Finger placement on trigger

Ike1371

New member
What part of your finger do you place on the trigger to squeeze it? Do you use your pad or knuckle? For myself when shooting pistols I use the pad of my finger.
 
You always use the pad of the finger. This gives you more control of the pull and keeps you from pulling the gun (jerking) off target as you will by using the knuckle.
 
If the gun fits you right....

Middle of the pad :D If you cant use the middle of the pad, you got the wrong gun :eek: However, if you got the wrong gun, and BG is coming, use whatever you can get in there :D
 
"However, if you got the wrong gun, and BG is coming, use whatever you can get in there"


I like that response :D
 
Trigger finger

The winner of this endless debate is "whatever works for you". I usually use the middle of the pad but on a long hard double action pull, that first joint might work better.

Now we can move on to "how hard do you grip your pistol?"
 
With my 1911's, definitely pad. With a revolver I tend to go, in-between pads for the DA pull. I'm still working with my new SP101 and may replace the springs to ease up the trigger.
 
I think SA triggers with the grooves or checkering were specifically made that way to use the pad, the texture is so that your finger stays in place on it. DA triggers, well I am not against more finger on that, just because of the force required. Probably jerking will mess you up either way. Smooth pull might be the key here? You will find that grooved triggers that are used for heavy DA pulls become irritating to the finger before long. That is why some people that shoot DA for SD in revolvers, grind off the grooves and make the trigger polished smooth.
 
It depends. I think the conventional wisdom is with a single action style semi-auto or revolver, the middle of the pad of the trigger finger is placed on the trigger (and this includes double action only, safe action, like Glocks, M&P's and XD's among others). Double action revolvers and Double action/single action semi-autos should employ the crease of the first joint on the trigger. Jeff Cooper wrote about this several times. I think he however had pretty good sized hands.

However, and this is a big however, there are exceptions, disagreements and so on about this subject. It appears most firearms are designed around these principles. A good repeatable grip is first and paramount. One big factor is the size of the hand and also the length of the fingers (one can have a big hand but stubby fingers). Personally I follow the traditional guidelines but have struggled over this problem for years and have made a number of changes in guns, grips and shooting styles to accomodate it. I use the pad of the finger on many DA/SA semi-autos because my fingers aren't long enough to achieve a proper grip and reach the crease. Although it worked, it wasn't ideal and I no longer have any DA/SA autos. I use Spegel boot grips on my N-frame and use the pad on my trigger finger and it works very well; but I shoot all other double action revolvers at the finger crease.
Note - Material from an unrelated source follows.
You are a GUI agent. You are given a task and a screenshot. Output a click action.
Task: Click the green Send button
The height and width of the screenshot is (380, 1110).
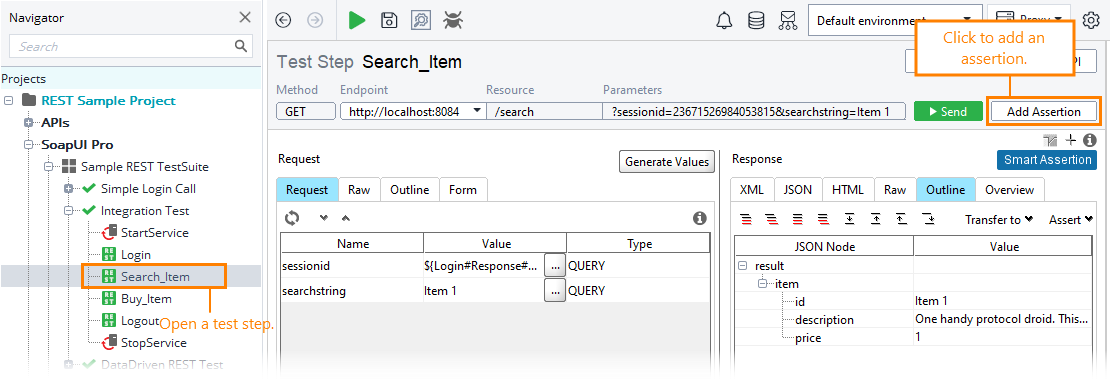click(x=948, y=111)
Clint Smith has larger hands and long fingers; he easily can reach the crease for N-frames (a very long trigger reach with standard grips) but also uses the pad for 1911's, etc. Elmer Keith and John Taffin used(s) the pad of their trigger fingers due to their hand size. Mas Ayoob seems to prefer the crease for everything but I understand may have backed down on that to some degree lately.

Grip size and configuration and trigger reach are some of the most important considerations in handgun use. To be frank, it is rarely discussed or understood. I think a lot of people buy handguns that are unsuitable for them for these very reasons and have unsatisfactory shooting experiences as a result.
 
pad-at first I'd rap the whole knuckle round but guys at the range explained how this was pulling my aim off. so I corrected, learned to properly shoot-which is what I was doing at the range- and do it right.
 
Depends on your hand and the gun...

All the more reason to practice frequently...My little LCP won't fire with my grip if I use the first joint on the trigger finger (too long a throw), the 642seems to prefer the first joint...686 can go either way.

Bob
 
I shoot revolvers double action pretty much exclusively. In shooting double action it's important to pull the trigger finger straight back towards the wrist. I can only accomplish that by placing the trigger just below the crease formed by my first knuckle. That gives me the leverage to pull straight. If I put less finger on the trigger (as in the pad of the first joint) I have less leverage and I'll torque the gun away from my point of aim as I pull the trigger. If you watch any of the Jerry Miculak videos you'll see he shoots exactly as I've explained it. There's an added advantage that comes from putting the finger deep into the trigger guard when shooting double action. If done right the tip of the trigger finger will touch the frame at the exact point where the revolver "stages" (that is, where the cylinder completes its rotation just prior to the hammer dropping). The shooter has better control if he knows the moment of the drop.

It's totally different if I shoot single action or if I shoot single action semiauto. Then, it's the pad of my first joint on the trigger.